### Page text
-- Opening Marker --

The turtle reaches sexual maturity at 10 years of age, so basically I’m seeing my daughters come back and nest. But I can only imagine how people like Jaime Ortiz, the camp coordinator here at Tepehaujes, feels. He has been doing this since 1978. And back in those days if you had a thousand turtles a year that was a lot. And we’re talking about 3,000 turtles in one day back on May 11. So it’s an incredible feeling to be part of this.

Although the U.S. has provided money and manpower, the Ridley recovery is happening on Mexican soil, where Mexican scientists and students play key roles. Octaviano Perez Tolentino supervises turtle recovery camps for the Mexican State of Tamaulipas.

TOLENTINO INTERVIEW BEGINS IN SPANISH, THEN ENGLISH TRANSLATOR AUDIO COMES UP: Tonight is a big event because all camps that are involved with the Kemp’s Ridley sea turtle will release many, many turtles and he’s hoping that in 15 years these turtles will return to the same area to begin the nesting process.

-- Closing Marker --

(Stored data entries)
-- Opening Marker --

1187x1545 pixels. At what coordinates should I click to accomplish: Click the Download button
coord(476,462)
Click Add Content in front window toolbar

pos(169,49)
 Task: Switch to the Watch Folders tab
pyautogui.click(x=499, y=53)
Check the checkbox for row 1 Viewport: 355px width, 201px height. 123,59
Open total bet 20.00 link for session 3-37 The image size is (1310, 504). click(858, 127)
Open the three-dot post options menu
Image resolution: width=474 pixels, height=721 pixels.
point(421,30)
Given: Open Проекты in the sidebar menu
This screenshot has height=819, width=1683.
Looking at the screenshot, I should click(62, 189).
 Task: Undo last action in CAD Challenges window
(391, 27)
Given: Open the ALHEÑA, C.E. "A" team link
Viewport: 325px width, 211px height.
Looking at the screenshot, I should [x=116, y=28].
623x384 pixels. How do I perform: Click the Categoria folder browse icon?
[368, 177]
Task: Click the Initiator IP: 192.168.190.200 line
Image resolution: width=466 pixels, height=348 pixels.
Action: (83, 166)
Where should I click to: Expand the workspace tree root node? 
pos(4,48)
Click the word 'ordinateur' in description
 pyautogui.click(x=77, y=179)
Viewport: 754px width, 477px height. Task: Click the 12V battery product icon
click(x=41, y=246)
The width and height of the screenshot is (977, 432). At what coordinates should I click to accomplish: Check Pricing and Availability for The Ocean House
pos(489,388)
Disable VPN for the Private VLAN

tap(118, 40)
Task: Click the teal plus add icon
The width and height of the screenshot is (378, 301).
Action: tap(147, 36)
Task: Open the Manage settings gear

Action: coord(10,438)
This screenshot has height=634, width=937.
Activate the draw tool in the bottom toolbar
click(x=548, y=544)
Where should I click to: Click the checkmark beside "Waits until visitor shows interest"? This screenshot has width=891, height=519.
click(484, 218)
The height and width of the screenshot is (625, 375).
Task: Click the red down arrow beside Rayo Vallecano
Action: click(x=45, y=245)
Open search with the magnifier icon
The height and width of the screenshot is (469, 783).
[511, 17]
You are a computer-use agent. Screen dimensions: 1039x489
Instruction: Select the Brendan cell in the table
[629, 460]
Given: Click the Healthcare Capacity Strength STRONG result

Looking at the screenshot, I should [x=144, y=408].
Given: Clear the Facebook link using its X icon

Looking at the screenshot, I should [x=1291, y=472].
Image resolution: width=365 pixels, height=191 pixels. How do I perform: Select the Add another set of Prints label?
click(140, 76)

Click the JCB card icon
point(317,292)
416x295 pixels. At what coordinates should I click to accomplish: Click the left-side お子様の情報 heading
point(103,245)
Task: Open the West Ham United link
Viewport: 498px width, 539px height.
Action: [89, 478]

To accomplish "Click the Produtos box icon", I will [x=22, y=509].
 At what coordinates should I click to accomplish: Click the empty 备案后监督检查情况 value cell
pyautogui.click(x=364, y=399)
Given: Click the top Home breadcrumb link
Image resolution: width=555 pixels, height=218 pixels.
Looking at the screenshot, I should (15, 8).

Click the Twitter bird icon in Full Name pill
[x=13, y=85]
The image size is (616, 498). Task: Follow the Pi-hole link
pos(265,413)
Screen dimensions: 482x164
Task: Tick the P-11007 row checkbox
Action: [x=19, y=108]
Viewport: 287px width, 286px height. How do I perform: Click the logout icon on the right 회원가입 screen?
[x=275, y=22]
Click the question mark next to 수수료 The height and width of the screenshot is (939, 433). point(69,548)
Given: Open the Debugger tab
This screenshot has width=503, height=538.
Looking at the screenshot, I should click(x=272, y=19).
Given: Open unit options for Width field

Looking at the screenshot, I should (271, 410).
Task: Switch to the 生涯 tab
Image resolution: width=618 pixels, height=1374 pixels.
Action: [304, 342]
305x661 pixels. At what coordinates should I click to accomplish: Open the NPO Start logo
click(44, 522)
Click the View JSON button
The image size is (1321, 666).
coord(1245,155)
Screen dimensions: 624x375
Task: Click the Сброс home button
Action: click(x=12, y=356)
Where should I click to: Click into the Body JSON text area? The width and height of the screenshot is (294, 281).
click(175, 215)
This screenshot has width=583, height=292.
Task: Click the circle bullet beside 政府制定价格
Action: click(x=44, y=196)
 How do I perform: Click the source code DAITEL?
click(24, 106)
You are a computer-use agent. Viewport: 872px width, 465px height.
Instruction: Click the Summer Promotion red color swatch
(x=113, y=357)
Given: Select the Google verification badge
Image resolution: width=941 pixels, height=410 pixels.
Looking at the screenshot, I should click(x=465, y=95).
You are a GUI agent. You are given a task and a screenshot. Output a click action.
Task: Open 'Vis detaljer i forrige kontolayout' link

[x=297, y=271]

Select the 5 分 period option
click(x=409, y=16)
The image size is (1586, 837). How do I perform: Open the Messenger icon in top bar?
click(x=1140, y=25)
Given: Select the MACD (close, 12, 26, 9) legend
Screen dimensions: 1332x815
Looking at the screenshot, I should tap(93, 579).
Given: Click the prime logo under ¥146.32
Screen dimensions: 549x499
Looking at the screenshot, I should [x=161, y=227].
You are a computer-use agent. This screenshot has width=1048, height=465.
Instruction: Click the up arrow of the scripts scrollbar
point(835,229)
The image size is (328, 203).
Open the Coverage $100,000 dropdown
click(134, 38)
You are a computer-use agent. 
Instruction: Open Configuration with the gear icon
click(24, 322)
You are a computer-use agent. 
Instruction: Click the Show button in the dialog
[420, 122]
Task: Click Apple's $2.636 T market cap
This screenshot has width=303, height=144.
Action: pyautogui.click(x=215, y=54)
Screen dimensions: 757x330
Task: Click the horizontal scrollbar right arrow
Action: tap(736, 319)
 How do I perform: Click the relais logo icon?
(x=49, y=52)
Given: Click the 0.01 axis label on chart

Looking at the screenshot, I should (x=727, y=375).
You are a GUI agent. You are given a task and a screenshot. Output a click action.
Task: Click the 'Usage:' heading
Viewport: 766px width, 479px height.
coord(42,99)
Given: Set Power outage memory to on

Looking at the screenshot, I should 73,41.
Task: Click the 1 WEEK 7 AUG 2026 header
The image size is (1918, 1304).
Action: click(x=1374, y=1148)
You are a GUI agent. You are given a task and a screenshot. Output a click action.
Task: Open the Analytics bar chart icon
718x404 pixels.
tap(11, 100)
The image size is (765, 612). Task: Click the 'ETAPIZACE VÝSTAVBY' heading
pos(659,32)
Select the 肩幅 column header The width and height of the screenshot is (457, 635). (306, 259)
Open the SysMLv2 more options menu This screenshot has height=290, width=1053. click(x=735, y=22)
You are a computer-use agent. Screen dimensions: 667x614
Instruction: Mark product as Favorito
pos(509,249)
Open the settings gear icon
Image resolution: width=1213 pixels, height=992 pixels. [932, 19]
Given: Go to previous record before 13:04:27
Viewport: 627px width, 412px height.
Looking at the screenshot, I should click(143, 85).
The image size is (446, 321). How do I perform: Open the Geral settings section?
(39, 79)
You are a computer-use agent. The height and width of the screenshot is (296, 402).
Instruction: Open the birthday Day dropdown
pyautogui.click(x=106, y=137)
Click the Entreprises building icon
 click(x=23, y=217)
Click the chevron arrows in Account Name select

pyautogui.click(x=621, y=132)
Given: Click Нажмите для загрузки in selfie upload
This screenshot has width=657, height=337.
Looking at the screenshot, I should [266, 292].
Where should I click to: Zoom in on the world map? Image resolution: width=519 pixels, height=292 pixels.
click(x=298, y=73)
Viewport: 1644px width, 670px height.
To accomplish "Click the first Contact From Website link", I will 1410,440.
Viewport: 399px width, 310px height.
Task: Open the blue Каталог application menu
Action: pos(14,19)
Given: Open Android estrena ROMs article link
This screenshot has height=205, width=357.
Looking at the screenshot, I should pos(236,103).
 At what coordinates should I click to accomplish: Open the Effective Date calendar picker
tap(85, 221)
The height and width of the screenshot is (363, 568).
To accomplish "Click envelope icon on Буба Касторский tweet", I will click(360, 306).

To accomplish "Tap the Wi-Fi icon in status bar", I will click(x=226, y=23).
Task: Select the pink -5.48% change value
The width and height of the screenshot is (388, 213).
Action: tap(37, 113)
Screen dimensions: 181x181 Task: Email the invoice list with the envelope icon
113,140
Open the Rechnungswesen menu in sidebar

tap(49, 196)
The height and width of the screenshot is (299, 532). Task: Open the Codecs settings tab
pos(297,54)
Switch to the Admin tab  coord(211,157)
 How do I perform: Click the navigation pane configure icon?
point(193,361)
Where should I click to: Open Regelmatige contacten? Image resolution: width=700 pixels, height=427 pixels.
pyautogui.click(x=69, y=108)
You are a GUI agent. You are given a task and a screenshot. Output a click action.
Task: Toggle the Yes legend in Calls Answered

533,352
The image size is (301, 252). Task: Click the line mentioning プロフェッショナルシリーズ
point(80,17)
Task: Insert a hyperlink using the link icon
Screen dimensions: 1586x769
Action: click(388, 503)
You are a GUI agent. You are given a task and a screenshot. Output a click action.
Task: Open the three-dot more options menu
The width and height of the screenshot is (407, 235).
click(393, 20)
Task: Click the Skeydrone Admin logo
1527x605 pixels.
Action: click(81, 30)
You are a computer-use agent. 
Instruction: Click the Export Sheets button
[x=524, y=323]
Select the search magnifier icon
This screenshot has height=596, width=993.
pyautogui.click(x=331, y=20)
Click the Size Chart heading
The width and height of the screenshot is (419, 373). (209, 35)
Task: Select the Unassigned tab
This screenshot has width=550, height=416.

-- Closing Marker --

### Problem set
1) Reproduce the stretch of the sea turtle text from "Although the U.S." through "the nesting process." word for word.
2) Condense the paragraph of the sea turtle text that begins "Although the U.S. has provided money and manpower" into a shorter version that keeps its main facts.
The data here come from a separate source.

### Solutions per task
1)
Although the U.S. has provided money and manpower, the Ridley recovery is happening on Mexican soil, where Mexican scientists and students play key roles. Octaviano Perez Tolentino supervises turtle recovery camps for the Mexican State of Tamaulipas.

TOLENTINO INTERVIEW BEGINS IN SPANISH, THEN ENGLISH TRANSLATOR AUDIO COMES UP: Tonight is a big event because all camps that are involved with the Kemp’s Ridley sea turtle will release many, many turtles and he’s hoping that in 15 years these turtles will return to the same area to begin the nesting process.

2) The U.S. has contributed money and manpower, but Ridley recovery takes place in Mexico, where Mexican scientists and students play key roles. Octaviano Perez Tolentino supervises the turtle recovery camps in the Mexican State of Tamaulipas.